TASK REQUIREMENTS: For each line of the data below that holds "julio", copy the line.

══════

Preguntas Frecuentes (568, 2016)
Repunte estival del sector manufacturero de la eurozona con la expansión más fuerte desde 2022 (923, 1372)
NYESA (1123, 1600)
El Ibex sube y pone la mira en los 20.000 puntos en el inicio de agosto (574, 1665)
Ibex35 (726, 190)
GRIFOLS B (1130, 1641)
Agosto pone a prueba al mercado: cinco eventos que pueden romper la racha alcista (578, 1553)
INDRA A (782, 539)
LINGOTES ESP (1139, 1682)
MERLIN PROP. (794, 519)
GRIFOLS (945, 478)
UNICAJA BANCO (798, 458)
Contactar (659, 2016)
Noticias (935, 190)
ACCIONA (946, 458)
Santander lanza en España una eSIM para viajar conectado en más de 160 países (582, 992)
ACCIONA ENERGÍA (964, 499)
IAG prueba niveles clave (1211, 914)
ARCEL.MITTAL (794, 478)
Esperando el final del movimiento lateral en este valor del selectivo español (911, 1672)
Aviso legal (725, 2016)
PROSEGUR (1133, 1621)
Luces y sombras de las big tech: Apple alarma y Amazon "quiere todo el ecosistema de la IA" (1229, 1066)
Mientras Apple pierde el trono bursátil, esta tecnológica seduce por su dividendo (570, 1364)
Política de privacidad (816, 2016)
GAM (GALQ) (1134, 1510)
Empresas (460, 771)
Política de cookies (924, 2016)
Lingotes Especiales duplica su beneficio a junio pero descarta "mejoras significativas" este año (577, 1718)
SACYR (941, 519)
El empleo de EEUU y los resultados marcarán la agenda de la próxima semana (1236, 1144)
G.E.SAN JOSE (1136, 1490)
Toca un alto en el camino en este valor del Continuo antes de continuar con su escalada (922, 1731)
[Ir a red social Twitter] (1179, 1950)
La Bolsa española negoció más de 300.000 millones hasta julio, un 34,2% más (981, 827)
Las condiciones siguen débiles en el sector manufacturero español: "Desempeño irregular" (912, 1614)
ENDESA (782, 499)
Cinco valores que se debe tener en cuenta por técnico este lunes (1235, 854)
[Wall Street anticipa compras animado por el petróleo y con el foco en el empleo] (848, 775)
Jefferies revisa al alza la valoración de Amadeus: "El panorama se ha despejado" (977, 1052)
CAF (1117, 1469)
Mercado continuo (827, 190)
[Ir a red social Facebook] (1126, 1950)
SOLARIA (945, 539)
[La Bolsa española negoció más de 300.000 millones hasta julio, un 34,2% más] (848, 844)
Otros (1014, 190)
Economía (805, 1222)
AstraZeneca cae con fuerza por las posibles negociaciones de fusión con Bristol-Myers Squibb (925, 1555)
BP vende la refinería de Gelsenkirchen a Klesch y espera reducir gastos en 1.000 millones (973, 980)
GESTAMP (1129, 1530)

══════

RESULT OF THE TASK:
La Bolsa española negoció más de 300.000 millones hasta julio, un 34,2% más (981, 827)
[La Bolsa española negoció más de 300.000 millones hasta julio, un 34,2% más] (848, 844)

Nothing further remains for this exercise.